══ DATA SUPPLIED ══
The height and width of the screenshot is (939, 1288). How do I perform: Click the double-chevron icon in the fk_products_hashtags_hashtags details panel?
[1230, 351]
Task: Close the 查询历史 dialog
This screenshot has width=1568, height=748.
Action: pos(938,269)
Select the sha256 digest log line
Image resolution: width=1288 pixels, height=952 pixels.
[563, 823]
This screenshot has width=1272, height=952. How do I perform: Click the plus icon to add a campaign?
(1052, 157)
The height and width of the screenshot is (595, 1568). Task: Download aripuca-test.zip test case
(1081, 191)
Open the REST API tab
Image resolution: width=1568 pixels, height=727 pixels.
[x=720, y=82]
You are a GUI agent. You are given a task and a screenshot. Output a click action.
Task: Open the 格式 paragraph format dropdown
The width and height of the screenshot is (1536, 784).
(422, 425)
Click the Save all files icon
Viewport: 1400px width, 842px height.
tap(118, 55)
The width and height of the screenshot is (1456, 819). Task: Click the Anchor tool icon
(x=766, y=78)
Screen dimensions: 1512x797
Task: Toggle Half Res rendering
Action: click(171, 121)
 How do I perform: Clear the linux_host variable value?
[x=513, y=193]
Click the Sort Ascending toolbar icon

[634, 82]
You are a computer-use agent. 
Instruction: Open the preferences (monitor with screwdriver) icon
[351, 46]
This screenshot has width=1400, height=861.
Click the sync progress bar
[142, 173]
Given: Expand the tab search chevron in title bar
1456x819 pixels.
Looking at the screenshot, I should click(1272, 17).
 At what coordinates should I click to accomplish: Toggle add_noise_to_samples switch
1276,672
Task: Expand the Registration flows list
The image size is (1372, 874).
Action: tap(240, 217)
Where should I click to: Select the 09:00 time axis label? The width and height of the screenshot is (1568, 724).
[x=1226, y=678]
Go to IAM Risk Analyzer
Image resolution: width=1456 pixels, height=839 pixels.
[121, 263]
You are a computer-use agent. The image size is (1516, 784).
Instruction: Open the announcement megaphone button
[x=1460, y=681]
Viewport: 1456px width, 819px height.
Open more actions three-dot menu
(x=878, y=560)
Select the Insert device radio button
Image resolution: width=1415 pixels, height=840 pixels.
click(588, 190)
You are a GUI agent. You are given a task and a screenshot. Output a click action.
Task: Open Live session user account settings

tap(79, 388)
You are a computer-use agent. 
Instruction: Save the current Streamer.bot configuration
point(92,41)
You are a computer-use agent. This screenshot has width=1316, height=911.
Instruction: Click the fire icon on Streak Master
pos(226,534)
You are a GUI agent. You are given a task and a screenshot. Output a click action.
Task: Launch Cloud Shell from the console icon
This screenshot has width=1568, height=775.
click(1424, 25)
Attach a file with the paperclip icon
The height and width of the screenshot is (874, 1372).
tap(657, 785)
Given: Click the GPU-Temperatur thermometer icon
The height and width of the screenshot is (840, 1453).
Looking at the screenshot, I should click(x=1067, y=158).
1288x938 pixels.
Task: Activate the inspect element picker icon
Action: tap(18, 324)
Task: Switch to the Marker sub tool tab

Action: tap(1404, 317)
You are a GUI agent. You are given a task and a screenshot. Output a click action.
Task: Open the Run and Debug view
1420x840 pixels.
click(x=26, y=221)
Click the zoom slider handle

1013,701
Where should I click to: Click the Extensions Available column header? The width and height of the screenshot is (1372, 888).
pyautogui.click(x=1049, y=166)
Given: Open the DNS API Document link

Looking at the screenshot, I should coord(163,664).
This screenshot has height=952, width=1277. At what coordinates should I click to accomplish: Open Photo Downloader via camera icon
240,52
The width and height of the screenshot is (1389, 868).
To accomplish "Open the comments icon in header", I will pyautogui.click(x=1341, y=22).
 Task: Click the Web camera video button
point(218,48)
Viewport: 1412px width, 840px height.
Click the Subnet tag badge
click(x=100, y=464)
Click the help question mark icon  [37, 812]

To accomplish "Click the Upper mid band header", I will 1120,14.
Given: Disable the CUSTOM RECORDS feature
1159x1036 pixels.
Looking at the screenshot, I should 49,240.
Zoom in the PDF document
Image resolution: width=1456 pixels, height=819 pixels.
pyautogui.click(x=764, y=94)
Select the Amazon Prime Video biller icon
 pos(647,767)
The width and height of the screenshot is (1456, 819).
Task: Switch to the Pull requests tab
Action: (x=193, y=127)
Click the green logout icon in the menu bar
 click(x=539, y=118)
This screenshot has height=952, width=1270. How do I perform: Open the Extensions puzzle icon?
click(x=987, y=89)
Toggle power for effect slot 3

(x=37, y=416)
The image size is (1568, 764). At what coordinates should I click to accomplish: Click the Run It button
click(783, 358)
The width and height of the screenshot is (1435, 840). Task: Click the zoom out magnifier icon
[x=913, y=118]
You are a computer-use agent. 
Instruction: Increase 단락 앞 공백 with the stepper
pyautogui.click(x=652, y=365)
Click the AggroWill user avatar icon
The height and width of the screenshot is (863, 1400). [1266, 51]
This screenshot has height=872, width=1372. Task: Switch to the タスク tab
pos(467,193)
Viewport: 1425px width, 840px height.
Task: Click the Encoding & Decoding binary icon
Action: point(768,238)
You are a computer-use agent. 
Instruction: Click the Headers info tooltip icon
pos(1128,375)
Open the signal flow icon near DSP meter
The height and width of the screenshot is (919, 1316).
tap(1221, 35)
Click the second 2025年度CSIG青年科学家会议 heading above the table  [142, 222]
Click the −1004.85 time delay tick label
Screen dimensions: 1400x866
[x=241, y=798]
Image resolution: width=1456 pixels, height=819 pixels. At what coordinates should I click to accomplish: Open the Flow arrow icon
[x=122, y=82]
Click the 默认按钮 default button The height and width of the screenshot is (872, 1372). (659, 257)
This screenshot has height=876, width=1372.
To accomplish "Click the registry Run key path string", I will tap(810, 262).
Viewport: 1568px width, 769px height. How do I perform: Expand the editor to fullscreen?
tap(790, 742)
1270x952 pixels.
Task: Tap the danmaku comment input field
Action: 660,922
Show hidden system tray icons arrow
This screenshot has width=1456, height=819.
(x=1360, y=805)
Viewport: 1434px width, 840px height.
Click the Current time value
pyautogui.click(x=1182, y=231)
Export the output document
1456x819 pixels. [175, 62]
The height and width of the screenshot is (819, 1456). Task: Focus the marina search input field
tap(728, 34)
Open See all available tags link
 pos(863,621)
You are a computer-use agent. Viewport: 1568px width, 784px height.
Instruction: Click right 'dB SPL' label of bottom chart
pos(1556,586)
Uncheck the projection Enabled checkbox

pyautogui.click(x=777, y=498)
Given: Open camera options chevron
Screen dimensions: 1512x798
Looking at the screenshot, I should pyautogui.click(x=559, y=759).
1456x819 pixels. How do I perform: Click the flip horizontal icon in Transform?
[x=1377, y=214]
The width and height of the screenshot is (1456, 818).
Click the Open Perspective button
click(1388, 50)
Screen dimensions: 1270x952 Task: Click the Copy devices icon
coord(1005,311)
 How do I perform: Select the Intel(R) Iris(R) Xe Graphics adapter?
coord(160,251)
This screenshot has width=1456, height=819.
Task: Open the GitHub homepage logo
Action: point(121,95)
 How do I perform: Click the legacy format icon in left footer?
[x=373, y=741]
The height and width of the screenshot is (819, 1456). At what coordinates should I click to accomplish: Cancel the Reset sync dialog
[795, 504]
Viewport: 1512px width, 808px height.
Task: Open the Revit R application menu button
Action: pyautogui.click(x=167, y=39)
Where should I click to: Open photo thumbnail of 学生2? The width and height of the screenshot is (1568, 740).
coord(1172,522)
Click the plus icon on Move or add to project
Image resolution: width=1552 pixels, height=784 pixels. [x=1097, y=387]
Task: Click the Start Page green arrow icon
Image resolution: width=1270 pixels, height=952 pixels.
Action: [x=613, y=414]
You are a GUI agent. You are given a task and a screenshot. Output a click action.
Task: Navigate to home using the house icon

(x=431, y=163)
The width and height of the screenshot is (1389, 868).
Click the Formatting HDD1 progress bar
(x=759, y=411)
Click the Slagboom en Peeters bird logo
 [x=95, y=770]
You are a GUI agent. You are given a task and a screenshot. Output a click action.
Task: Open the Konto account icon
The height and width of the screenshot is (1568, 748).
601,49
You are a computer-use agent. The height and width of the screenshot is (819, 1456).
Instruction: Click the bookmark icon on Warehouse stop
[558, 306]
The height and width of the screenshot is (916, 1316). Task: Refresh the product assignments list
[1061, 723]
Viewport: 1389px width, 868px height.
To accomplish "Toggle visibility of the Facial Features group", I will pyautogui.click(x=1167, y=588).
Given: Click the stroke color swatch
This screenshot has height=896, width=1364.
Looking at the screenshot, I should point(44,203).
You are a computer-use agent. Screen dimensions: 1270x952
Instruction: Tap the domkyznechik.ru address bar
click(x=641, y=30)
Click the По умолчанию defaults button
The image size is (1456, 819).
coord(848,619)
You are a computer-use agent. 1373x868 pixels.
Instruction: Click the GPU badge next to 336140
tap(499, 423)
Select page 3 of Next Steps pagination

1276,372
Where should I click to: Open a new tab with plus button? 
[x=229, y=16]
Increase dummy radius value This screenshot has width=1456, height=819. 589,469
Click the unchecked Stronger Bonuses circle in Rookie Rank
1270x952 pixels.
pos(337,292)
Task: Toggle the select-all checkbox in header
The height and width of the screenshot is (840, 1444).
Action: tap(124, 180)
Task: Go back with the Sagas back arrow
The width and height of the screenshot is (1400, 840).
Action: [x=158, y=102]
═══
Start at the line with "Where should I click to: Open a" and stop at the end of the records. Write those lines out exactly and add nothing.

**RESPONSE TO THIS TASK:**
Where should I click to: Open a new tab with plus button? 
[x=229, y=16]
Increase dummy radius value This screenshot has width=1456, height=819. 589,469
Click the unchecked Stronger Bonuses circle in Rookie Rank
1270x952 pixels.
pos(337,292)
Task: Toggle the select-all checkbox in header
The height and width of the screenshot is (840, 1444).
Action: tap(124, 180)
Task: Go back with the Sagas back arrow
The width and height of the screenshot is (1400, 840).
Action: [x=158, y=102]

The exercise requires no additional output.